Question

If specific heat capacity of mercury is $0.033cal{g}^{-1}{}^{0}C^{-1}$, how much heat is gained by $0.05kg$ of mercury when its temperature rises from ${68}^{0}F$ to $313K$?

Answer 1

Step 1: Given data

$Initialtemperature={68}^{0}F$

$Finaltemperature=313K$

Specific heat capacity of mercury, $s=0.033cal{g}^{-1}{}^{0}C^{-1}$

Mass of mercury, $m=0.05kg=50g$

Step 2: Convert initial and final temperature in degree celsius

The $initialtemperature={68}^{0}F$

We know that, $\frac{C}{5}=\frac{F-32}{9}$.

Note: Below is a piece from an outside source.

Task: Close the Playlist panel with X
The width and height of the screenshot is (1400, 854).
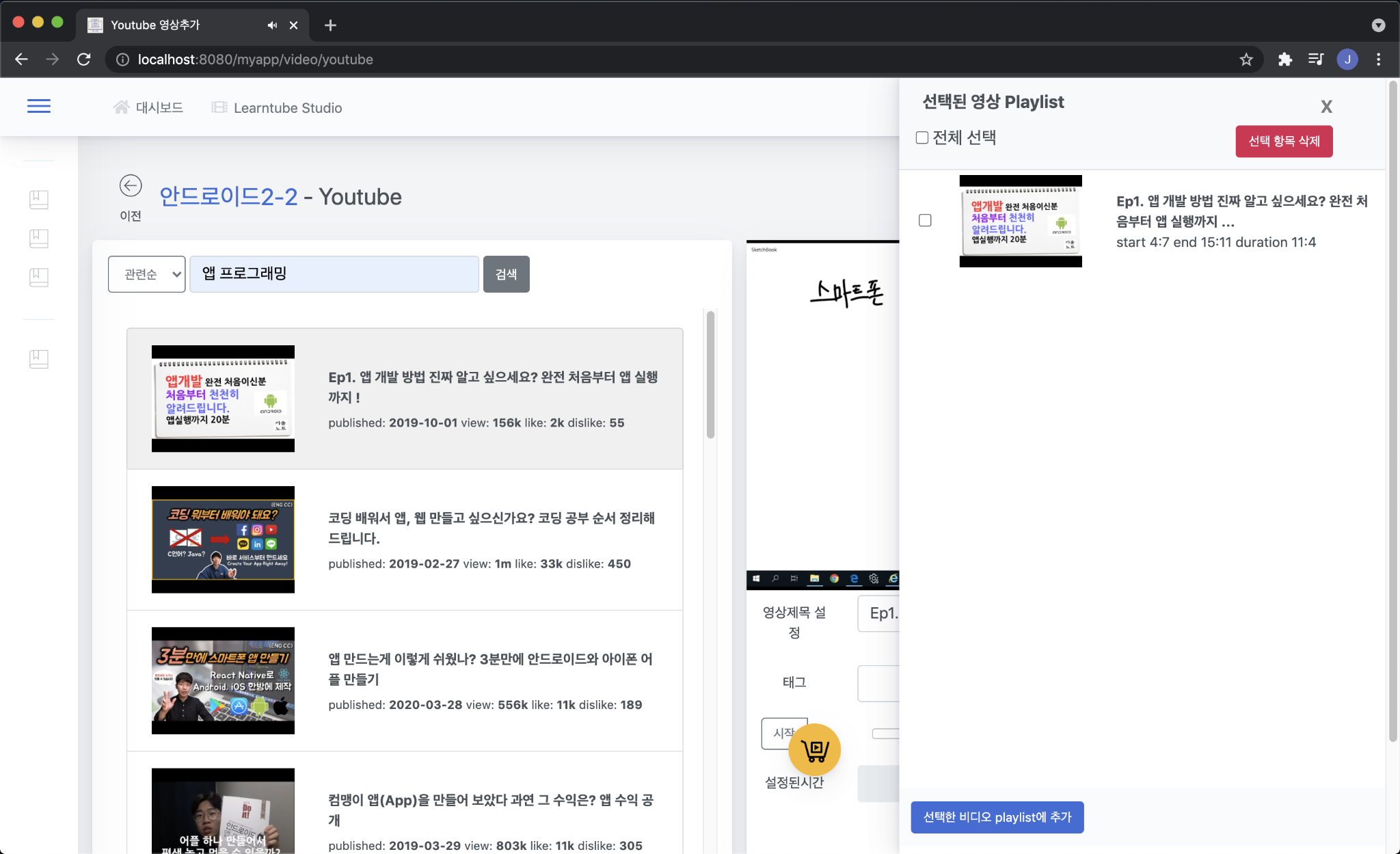Action: pos(1326,107)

Thus, $C=\left[\frac{5}{9}(68-32)\right]={20}^{0}C$

$Initialtemperature={68}^{0}F={20}^{0}C$

$Finaltemperature=313K$

Thus, $313K=(313-273)={40}^{0}C$

$Finaltemperature=313K={40}^{0}C$

Change in temperature$(∆T)$ = Final temperature - Initial temperature = ${40}^{0}C-{20}^{0}C={20}^{0}C$

Step 3: Finding the heat gained

specific heat capacity of mercury, $s=0.033cal{g}^{-1}{}^{0}C^{-1}$

Thus, Heat gained by $1g$of mercury for $1^{0}C$ rise $=0.033cal$

Hence, Heat gained by $50g$of mercury for $1^{0}C$ rise $=s\times m=0.033\times 50=1.65cal$

Therefore, Heat gained by $50g$of mercury for ${20}^{0}C$ rise $=ms∆T=1.65\times 20=33cal$

Thus, the heat gained by $0.05kg$ of mercury when its temperature rises from ${68}^{0}F$ to $313K$ is $33cal$.